### Text extract
————
Key Takeaways
  • SPX positive close doesn’t mean lows are in, but they look close, and breadth looks to have bottomed out. Any move back to new lows should mark a bottom
  • Technology has pulled back to good support, and should stabilize/rally post earnings
  • Value has taken a temporary lead over Growth which should prove temporary
Lows in momentum/breadth are here, but price might take another 1-2 days

I feel that lows are close in US Equities, but that Monday’s finish didn’t accomplish enough to think that the “Coast is clear” just yet.  However, both breadth and momentum have turned higher on a short-term basis, and I feel this is constructive towards thinking both of these have bottomed.   Even if price attempts to break last week’s lows, I expect this to prove temporary and create a very attractive risk/reward situation for risk assets.   

US Equities gave back a bit of the early breadth surge from mid-day on Monday’s advance.  However, Technology and Financials both finished higher than 1.00% for the day and likely could help lead markets higher.

A couple key points are worth mentioning:

Both US Dollar and US Treasury yields look close to peaking and their highs for the month happened last Tuesday.  Thus, while US Equities continued down into Friday before Monday’s bounce, there looked to be a noticeable stalling out in both DXY along with TNX.
————
### Stored records
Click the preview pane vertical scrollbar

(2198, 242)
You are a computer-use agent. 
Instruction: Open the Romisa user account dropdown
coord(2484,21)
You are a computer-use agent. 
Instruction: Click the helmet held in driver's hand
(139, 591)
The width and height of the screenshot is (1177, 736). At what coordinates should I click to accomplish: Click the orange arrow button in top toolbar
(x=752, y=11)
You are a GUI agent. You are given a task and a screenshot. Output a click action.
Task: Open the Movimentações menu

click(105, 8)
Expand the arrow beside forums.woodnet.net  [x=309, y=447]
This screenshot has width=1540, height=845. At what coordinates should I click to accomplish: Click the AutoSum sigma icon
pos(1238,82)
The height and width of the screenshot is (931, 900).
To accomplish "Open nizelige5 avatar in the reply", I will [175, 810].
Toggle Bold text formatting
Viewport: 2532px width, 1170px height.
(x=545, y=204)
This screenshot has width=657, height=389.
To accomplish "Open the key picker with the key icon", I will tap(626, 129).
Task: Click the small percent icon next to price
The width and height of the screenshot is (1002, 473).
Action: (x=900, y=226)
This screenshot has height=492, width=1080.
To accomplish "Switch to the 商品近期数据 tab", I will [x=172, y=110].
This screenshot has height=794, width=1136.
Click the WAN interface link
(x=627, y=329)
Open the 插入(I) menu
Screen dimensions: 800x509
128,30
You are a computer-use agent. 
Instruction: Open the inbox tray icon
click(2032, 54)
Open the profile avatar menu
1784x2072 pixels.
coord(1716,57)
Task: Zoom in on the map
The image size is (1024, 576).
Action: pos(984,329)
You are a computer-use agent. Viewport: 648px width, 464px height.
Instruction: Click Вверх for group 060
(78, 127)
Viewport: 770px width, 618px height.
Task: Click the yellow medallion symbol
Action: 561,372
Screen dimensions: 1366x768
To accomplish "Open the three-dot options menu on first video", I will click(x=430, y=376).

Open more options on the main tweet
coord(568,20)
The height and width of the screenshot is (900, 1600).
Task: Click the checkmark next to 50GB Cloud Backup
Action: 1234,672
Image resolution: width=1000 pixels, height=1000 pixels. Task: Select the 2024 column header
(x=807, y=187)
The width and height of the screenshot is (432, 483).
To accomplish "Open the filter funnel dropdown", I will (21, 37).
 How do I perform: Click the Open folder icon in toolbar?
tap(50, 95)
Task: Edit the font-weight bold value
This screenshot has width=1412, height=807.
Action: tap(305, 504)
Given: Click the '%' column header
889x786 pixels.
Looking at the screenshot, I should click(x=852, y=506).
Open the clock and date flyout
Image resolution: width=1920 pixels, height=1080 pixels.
————
### Given instruction
List every ticker symbol used in the market commentary. Rely only on the market commentary, not on the entries.

### Solution
SPX, DXY, TNX